Ao invés de treinar para as lutas nas touradas de Madrid, o simpático e extremamente carismático protagonista da nova obra do diretor brasileiro Carlos Saldanha (das franquias “A Era do Gelo” e “Rio”) é um pacifista que prefere cuidar de flores e de outros animaizinhos. Esse contraste é bem perceptível, tanto na personalidade, quanto na aparência do touro, uma figura gigantesca e imponente, dotada de características improváveis como amor e sensibilidade. Destaca-se o tratamento de questões delicadas de uma forma muito sutil e simples de se compreender, como é mostrado na bonita cena onde Ferdinando espera seu pai voltar de uma tourada, mas acaba recebendo apenas um caminhão vazio.

As sequências seguintes retratam bem os sentimentos que muitos conhecem e podem se identificar: da angústia advinda da solidão ao alívio proveniente do encontro de alguém que amamos – ou viremos a amar, no caso de Ferdinando. De quebra, ainda vemos cenas hilárias, como ele tentando não destruir tudo dentro de uma loja de cristais, além de planos abertos belíssimos, um apreço visual que não aparece tanto na textura de alguns personagens.

Apesar de todo o peso do discurso trazido pela animação, Saldanha não consegue se desvencilhar de características frequentes em toda a sua filmografia. Por trabalhar com um roteiro que não se destaca por sua complexidade, o diretor busca compensar a previsibilidade da história com voltas e mais voltas desnecessárias e repetitivas nas ações dos personagens. Ao tentar trazer surpresas para a trama, ele acaba apenas caindo numa armadilha que torna o filme maçante em certo momentos. Além disso, ele também peca na insistência de sempre inserir cenas que mais parecem curtas-metragens, em prol da diversão do que algo que mova a trama para frente, como na batalha de dança ou na piada recorrente com o pequeno coelho. Embora esta decisão sempre pareça acertada quando se trata de crianças, isso acaba prejudicando a obra numa esfera geral (isso também vale para você, Scrat!).

Embora já dito que a personalidade de Ferdinando é bastante magnética, ela acaba acarretando um problema comum em longas que focam demais em um único papel: todos os outros personagens acabam sendo relegados ao segundo plano, sem desenvolvimento ou profundidade adequados. Isso também é visto comumente em filmes biográficos, como no Churchill de Gary Oldman em “O Destino de Uma Nação”, que mostra bem o que acontece quando o crescimento dos demais personagens é preterido. Com o argumento transformando o elenco de apoio literalmente nisso – personas unidimensionais que existem apenas para sustentar a jornada do protagonista -, os roteiristas buscaram ao menos representar, em cada um, conceitos ou sentimentos fáceis de digerir, algo que ganha seu valor quando se leva em conta o público infantil.

À medida que a obra caminha para o fim, a trama consegue ser desenvolvida melhor, culminando em um final espetacular, dotado de um misto de pesar e realização pessoal emocionantes, poucas vezes trabalhadas de uma forma tão boa em animações.

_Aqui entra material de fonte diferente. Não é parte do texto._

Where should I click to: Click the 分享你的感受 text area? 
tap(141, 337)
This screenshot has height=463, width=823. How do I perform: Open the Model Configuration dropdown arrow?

Porém, a sensação que fica é que precisamos aguentar muito até chegar ao clímax final, deixando novamente explícitos os problemas de ritmo do longa. Ao menos a trilha composta por John Powell (“Han Solo: Uma História Star Wars”) equilibra contratempo, com músicas agradáveis tanto no espectro mais emotivo quanto na ambientação espanhola, local onde toda a história se desenvolve.

Ao fim, “O Touro Ferdinando” é um filme com uma mensagem importante e necessária ao nosso tempo, pregando complacência e aceitação, um personagem extraordinário e cenas bastante divertidas. Uma mescla que tinha tudo para ser uma obra espetacular, não fossem os erros que poderiam facilmente ser evitados. Por maior que seja o sentimento de que poderia ter sido melhor, a crescente que a trama alcança, atrelada aos bons momentos do longa, devem fazer os espectadores – sobretudo os mais novos – saírem sorrindo ao fim da sessão.